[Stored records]
········

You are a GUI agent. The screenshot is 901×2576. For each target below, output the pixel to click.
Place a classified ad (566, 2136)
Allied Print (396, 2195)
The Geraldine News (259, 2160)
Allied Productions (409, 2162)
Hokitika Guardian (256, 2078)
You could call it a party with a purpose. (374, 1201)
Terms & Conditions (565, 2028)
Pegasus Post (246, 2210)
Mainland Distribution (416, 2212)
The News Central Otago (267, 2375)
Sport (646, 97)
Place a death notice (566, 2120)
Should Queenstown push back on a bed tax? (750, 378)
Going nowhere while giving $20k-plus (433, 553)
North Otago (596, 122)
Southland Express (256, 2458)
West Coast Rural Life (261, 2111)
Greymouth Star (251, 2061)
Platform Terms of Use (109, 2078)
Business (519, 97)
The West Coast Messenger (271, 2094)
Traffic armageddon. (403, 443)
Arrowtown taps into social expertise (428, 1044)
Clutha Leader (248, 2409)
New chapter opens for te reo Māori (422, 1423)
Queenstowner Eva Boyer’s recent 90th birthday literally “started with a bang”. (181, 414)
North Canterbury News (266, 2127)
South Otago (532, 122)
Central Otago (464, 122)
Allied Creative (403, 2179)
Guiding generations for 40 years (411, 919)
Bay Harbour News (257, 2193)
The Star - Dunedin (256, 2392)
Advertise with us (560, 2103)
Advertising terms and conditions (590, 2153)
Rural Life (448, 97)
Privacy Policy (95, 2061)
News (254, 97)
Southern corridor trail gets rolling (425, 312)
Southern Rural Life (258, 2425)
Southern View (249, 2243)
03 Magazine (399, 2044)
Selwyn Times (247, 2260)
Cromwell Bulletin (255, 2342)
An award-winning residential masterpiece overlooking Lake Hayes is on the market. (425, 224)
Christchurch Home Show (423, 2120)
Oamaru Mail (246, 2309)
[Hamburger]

········

Reproduce exactly the section above that begins at the line containing "Traffic armageddon. (403, 443)" and ends at the line containing "Privacy Policy (95, 2061)", leaving out all other lines.

- _Result_:
Traffic armageddon. (403, 443)
Arrowtown taps into social expertise (428, 1044)
Clutha Leader (248, 2409)
New chapter opens for te reo Māori (422, 1423)
Queenstowner Eva Boyer’s recent 90th birthday literally “started with a bang”. (181, 414)
North Canterbury News (266, 2127)
South Otago (532, 122)
Central Otago (464, 122)
Allied Creative (403, 2179)
Guiding generations for 40 years (411, 919)
Bay Harbour News (257, 2193)
The Star - Dunedin (256, 2392)
Advertise with us (560, 2103)
Advertising terms and conditions (590, 2153)
Rural Life (448, 97)
Privacy Policy (95, 2061)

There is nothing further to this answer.